Seul le personnel autorisé du COGAT peut décider quels domaines d’activité sont "essentiels" et quels sont les critères économiques qui justifient l’entrée d’un demandeur en Cisjordanie. La réception d’un visa ne garantit pas l’entrée, qui dépend de l’interrogatoire au point d’entrée. L’obligation de rester à l’étranger jusqu’à un an entre deux périodes de résidence en Cisjordanie est une nouvelle restriction, qui nuira aux activités économiques des hommes d’affaires et au travail des organisations qui dépendent de bénévoles.
Un autre groupe qui peut demander des permis est celui des conjoints de Palestiniens qui ont l’intention de demander la résidence palestinienne en Cisjordanie. Ils doivent d’abord demander un permis de trois mois pendant leur séjour à l’étranger. Lorsqu’ils seront en Cisjordanie, ils devront soumettre une demande de résidence permanente à l’Autorité palestinienne - mais c’est seulement Israël qui détermine qui, quand et combien peuvent devenir résidents palestiniens. S’ils n’ont pas réussi à le faire, ils devront partir et ne seront pas autorisés à retourner dans leur famille et leur maison en Cisjordanie pendant six mois. Cela contraste avec la procédure précédente, qui permettait des périodes très courtes à l’étranger entre deux renouvellements de visa.

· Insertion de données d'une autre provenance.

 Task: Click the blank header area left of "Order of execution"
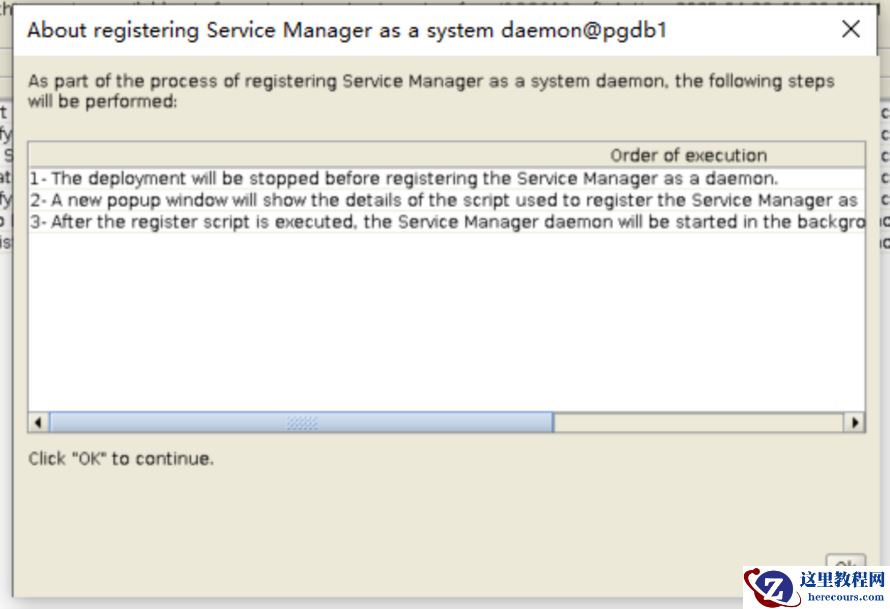pos(300,155)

La procédure prévoit qu’après avoir présenté une demande de statut de résident, le visa de résidence sera prolongé si la demande est refusée pour des raisons politiques, et non personnelles - c’est-à-dire une décision politique israélienne de ne pas ajouter de résidents au registre de la population palestinienne. Par rapport à la politique précédente, qui était peu claire sur la question, celle-ci comporte un changement positif pour les conjoints de Palestiniens, puisqu’elle leur permet de travailler en Cisjordanie.

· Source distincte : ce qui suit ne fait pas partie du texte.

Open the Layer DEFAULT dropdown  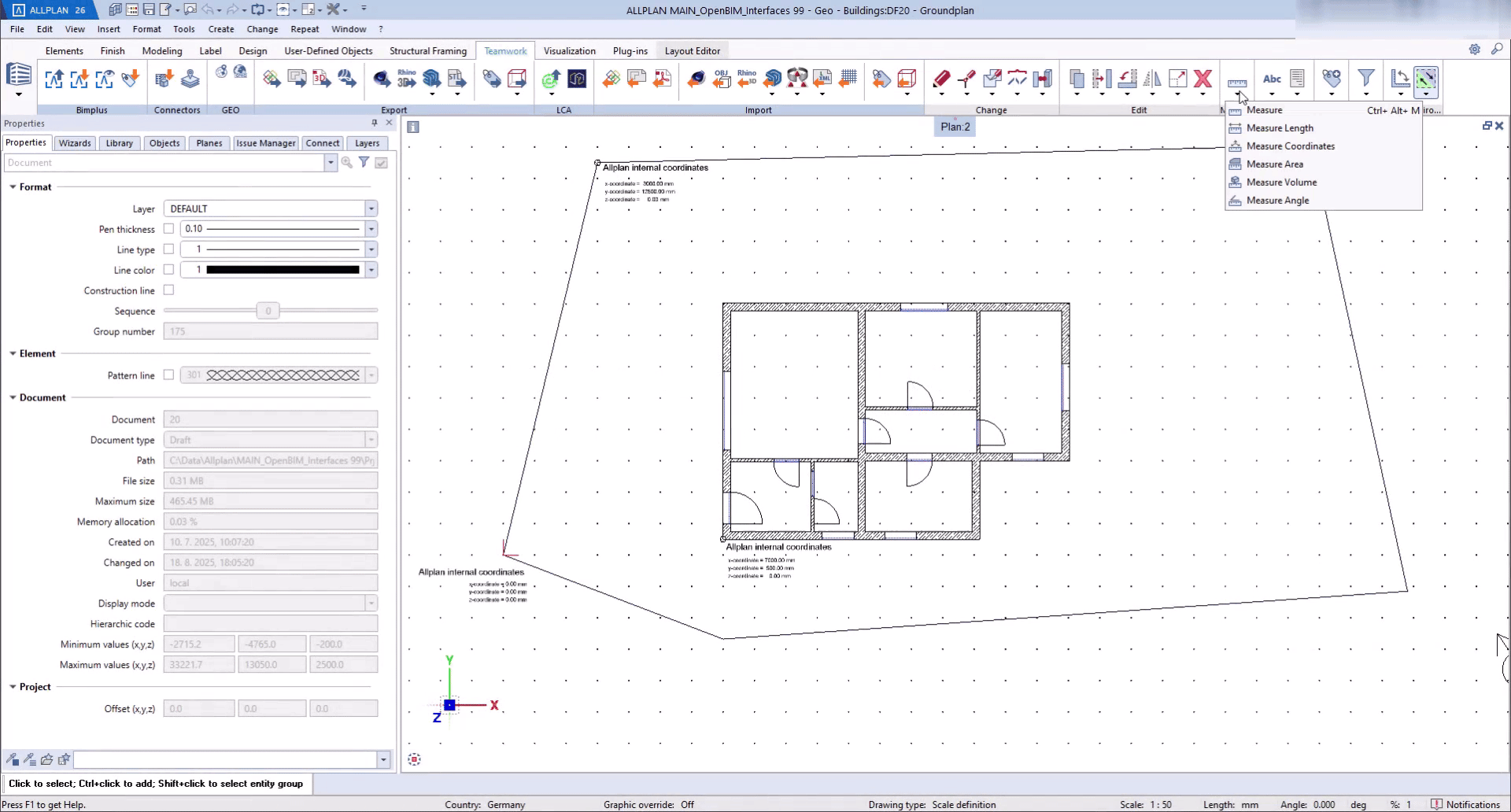371,209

D’autre part, la nouvelle procédure permet aux agents de l’administration civile et du COGAT d’exiger des garanties financières élevées des personnes souhaitant entrer en Cisjordanie. Plus le grade de l’agent est élevé, plus la somme de la garantie qui peut être demandée est importante. Celle-ci peut grimper jusqu’à plus de 70 000 shekels (21 180 dollars). Les garanties financières n’étaient pas mentionnées dans les procédures précédentes, mais au fil des ans, de plus en plus de partenaires de Palestiniens ont dû verser une caution avant d’entrer en Cisjordanie. La nouvelle procédure ne permet l’entrée en Cisjordanie que par le poste frontière d’al-Karameh (pont Allenby) avec la Jordanie. L’ancienne procédure permettait également d’entrer par l’aéroport international Ben-Gourion, bien que pendant plusieurs années, le ministère de l’intérieur ait interdit aux visiteurs de Cisjordanie de l’utiliser. Le voyage à travers la Jordanie est plus long et plus cher.
La nouvelle procédure a été incluse dans la réponse de l’État à une pétition déposée par les avocats Yotam Ben Hillel et Liora Bechor en 2019 contre le renforcement des politiques et des restrictions. Le bureau du procureur de l’État a indiqué que la nouvelle procédure était en cours de traduction en anglais, mais ils n’ont pas abordé la question de sa publication en arabe. Ben Hillel a déclaré à Haaretz que la procédure montre "à quel point Israël refuse de lâcher prise dans sa volonté de contrôler chaque composante de la vie des Palestiniens et de leurs familles."